Appeal from Circuit Court, Pope County; Wm. L. Moose, Judge.

Jesse Sullins was convicted of murder in the second decree, and appeals. Affirmed as a conviction of manslaughter.

In September, 1905, Jesse Sullins killed Sam Radcliff in Pope county, Ark., by stabbing him with a kinfe. Sullins was indicted for murder in the first degree. In selecting the jury to try the case M. P. Hanks was called for examination concerning his qualifications to serve on the jury, and gave answers to questions propounded to him as follows: "Q. Have you formed an opinion as to the guilt or innocence of the defendant? A. I suppose I have. Q. That is not such an opinion as would prevent you from going into the jury box and rendering a verdict by what the testimony shows? A. No, I think not. Q. You would be governed by the law and the testimony, would you not? A. Yes, I think so. Q. You have not talked with any one of the witnesses about it, have you? A. No, sir; I don't think so. All I saw was in the paper, and what come from rumor. I am a brother-in-law of Will Turner, a state's witness, and Mr. Turner is a man I have confidence in and rely on his statements, and he wrote the statement of the killing in the Chronicle. Mr. Turner is my brother-in-law and is the editor of the Atkins Chronicle, and the statement in that paper created an impression in my mind, and I have that opinion now and it would take testimony to remove it." The defendant exhausted all his challenges before the jury was complete. The other facts are sufficiently stated in the opinion. The defendant was convicted of murder in the second degree and sentenced to 21 years in the State Penitentiary. His motion for new trial being overruled, he appealed.

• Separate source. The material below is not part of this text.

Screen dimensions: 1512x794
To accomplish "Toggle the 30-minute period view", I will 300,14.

Brooks & Hays and J. A. Gillette, for appellant. Robt. L. Rogers, Atty. Gen., for the State.

RIDDICK, J. (after stating the facts).

This is an appeal from a judgment of murder in the second degree sentencing the defendant to 21 years' confinement in the State Penitentiary.

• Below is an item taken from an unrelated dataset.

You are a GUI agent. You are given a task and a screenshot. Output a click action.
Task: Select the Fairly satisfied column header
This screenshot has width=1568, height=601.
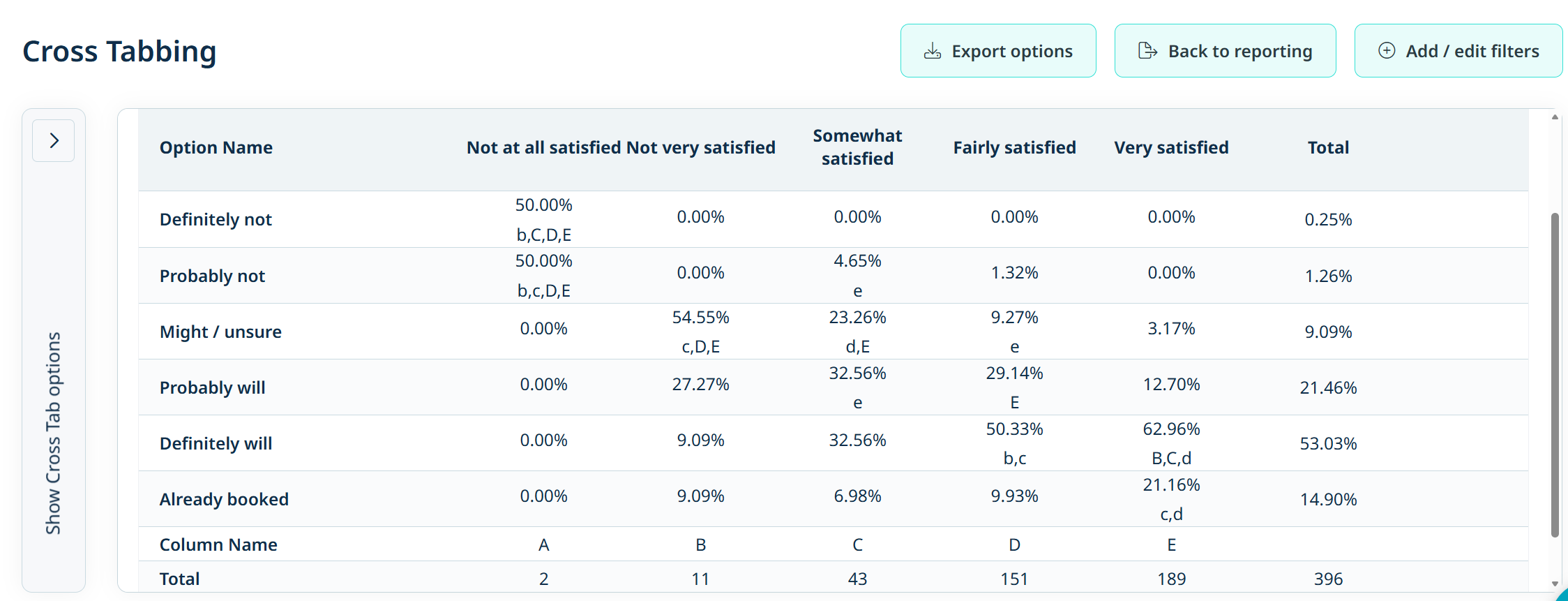coord(1014,148)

The first question presented was raised by the motion to quash the indictment, which was overruled by the circuit court. The motion set up that defendant was confined in the jail while the grand jury which found the indictment was being impaneled, and that he was given no opportunity to object to the competency of any member thereof. He further alleged that W. F. Turner, the foreman of the grand jury, had previously served on the coroner's jury to investigate the cause of the death of Sam Radcliff, and that the coroner's jury had returned a verdict holding the defendant for the murder of Radcliff; that Turner's name was indorsed on the indictment as a witness for the state, and that, for the reasons stated, he was not competent to serve on the grand jury; and that defendant would have challenged him had opportunity been given to do so. The statute of this state says that every person held to answer a criminal charge may object to the competency of any one summoned to serve as a grand juror on the ground that "he is the prosecutor or complainant upon any charge against such person, or that he is a witness on the part of the prosecution and has been summoned or bound in a recognizance as such; and, if such objection be established, the person so challenged shall be set aside. Kirby's Dig. § 2220. Now the defendant does not claim that Turner was the prosecutor or complainant against him. His challenge is based on the fact that Turner had served on the coroner's jury which investigated the killing of Radcliff, and on the further fact that his name was indorsed on the indictment as a witness for the state. But the fact that he had served on the coroner's jury is not, under the statute, a ground of challenge to a grand juror, nor is the fact that he was a witness on the part of the state cause for such challenge unless he has been already "summoned or bound in a recognizance" as such witness at the time of such challenge. As it was not shown that Turner had been summoned or entered into recognizance to appear as a witness, it is plain that defendant had under the statute, no ground of challenge against Turner as a member of the grand jury, and that the failure to give him an opportunity to challenge worked no prejudice to him. The motion to quash was therefore properly overruled.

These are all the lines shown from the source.